- **Task goal**: Locate each row below containing the string "resolution" and copy those rows in full.

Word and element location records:
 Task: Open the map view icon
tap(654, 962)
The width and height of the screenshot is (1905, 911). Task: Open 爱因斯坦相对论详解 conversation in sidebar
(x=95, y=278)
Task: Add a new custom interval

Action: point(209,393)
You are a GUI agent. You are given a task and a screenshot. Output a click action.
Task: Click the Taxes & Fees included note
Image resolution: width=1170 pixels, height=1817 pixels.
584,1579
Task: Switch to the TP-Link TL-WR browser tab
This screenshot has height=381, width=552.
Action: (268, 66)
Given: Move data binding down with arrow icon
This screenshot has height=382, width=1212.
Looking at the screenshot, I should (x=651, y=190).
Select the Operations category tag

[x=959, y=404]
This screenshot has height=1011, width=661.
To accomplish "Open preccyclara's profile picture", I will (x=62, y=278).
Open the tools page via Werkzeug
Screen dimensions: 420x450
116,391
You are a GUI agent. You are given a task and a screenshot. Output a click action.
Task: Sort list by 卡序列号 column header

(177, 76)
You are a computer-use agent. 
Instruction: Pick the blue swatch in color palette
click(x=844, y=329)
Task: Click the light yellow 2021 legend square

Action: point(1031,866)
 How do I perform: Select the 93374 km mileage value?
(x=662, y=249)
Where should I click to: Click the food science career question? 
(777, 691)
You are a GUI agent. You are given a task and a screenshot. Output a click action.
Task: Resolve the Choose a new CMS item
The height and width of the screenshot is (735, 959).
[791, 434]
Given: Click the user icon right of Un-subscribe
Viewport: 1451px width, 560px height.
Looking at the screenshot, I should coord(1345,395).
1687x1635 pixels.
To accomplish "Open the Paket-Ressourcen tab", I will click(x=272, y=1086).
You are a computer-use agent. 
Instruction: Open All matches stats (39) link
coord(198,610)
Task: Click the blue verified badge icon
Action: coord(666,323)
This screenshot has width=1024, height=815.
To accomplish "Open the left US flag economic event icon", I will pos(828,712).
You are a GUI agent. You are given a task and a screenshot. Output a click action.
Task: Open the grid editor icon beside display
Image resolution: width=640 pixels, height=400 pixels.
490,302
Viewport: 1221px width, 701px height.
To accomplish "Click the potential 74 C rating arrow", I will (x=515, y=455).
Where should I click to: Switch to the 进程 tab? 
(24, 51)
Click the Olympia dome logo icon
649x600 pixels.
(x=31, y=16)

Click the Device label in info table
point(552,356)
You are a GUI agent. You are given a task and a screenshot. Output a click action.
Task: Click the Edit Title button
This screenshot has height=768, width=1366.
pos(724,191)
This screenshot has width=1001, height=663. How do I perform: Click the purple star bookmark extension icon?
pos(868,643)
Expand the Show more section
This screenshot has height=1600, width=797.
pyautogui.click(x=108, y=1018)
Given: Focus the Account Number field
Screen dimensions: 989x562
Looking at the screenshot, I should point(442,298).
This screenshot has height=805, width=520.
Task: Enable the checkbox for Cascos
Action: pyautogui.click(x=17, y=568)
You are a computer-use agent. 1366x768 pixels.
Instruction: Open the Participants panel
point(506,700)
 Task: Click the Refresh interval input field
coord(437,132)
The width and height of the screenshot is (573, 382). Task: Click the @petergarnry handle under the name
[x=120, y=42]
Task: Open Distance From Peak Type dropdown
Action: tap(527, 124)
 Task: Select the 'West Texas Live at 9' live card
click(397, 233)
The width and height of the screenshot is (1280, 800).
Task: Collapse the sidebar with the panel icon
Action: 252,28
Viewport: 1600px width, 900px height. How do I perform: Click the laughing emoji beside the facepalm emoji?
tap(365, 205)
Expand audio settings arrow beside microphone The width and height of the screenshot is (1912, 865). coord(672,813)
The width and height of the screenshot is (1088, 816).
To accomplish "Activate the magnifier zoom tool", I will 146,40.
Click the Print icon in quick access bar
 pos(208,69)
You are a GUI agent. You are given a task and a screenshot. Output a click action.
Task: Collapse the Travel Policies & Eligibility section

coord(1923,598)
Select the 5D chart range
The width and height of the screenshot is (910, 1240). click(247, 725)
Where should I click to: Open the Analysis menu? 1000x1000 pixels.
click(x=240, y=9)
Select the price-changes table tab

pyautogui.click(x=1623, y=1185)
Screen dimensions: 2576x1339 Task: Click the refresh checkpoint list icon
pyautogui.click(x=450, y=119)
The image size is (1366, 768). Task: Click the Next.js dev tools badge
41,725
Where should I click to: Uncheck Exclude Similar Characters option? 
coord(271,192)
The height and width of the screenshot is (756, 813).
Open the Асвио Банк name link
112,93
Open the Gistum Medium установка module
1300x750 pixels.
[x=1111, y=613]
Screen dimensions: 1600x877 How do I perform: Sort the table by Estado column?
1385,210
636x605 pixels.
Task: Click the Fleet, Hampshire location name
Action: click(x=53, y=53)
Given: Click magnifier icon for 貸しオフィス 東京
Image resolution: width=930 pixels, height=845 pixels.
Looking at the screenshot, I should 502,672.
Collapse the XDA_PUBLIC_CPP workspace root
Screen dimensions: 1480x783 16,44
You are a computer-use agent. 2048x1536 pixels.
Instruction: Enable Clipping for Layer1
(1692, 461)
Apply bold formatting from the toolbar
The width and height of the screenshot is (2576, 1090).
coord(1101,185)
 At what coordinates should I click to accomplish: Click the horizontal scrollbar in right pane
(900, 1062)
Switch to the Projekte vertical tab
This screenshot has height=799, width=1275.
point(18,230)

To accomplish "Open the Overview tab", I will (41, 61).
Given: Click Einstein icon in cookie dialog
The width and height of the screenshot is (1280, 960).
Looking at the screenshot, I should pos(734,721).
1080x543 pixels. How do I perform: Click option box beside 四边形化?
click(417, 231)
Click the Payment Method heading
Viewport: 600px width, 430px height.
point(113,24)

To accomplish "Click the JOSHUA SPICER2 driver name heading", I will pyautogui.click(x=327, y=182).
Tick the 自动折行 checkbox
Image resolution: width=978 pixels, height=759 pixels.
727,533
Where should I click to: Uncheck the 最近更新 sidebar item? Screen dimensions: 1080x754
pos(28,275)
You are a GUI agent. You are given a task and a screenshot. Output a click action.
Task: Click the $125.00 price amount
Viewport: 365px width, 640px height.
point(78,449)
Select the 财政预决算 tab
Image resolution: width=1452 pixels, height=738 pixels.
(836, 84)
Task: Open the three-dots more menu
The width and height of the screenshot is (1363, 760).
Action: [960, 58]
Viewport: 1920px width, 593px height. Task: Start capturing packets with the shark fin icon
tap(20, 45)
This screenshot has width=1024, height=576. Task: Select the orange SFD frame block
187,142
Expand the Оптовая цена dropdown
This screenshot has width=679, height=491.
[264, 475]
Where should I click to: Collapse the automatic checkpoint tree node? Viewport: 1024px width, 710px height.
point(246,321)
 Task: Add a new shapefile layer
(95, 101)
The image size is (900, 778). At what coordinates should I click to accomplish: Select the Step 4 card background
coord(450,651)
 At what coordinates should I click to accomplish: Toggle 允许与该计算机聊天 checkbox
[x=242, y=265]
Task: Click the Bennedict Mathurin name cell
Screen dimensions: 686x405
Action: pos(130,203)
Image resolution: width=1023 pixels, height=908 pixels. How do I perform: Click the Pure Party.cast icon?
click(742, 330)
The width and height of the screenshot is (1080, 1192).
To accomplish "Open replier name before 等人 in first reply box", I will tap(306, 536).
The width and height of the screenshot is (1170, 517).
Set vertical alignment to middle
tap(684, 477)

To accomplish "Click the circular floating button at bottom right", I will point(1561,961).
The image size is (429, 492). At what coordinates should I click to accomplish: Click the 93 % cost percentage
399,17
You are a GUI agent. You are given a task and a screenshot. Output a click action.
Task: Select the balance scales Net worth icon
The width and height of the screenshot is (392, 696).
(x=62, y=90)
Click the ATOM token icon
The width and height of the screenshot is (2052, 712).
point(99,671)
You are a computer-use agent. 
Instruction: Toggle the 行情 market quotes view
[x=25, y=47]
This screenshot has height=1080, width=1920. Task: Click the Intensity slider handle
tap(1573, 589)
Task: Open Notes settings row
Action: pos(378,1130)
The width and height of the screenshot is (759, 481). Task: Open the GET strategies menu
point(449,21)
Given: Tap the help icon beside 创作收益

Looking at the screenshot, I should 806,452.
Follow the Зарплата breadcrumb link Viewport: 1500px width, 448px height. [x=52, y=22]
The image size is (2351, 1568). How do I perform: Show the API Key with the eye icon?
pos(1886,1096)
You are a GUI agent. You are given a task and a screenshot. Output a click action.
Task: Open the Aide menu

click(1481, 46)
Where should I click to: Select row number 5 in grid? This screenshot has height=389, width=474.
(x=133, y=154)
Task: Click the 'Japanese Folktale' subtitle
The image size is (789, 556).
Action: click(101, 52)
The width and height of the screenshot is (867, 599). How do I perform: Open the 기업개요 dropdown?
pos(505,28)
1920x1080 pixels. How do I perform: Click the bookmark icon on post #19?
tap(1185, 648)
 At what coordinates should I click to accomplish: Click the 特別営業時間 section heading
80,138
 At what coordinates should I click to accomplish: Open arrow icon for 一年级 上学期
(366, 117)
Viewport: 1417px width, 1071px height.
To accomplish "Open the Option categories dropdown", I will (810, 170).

- **Task solution**:
Image resolution: width=1170 pixels, height=1817 pixels.
Image resolution: width=640 pixels, height=400 pixels.
Image resolution: width=930 pixels, height=845 pixels.
Image resolution: width=978 pixels, height=759 pixels.
Image resolution: width=1452 pixels, height=738 pixels.
Image resolution: width=1023 pixels, height=908 pixels. How do I perform: Click the Pure Party.cast icon?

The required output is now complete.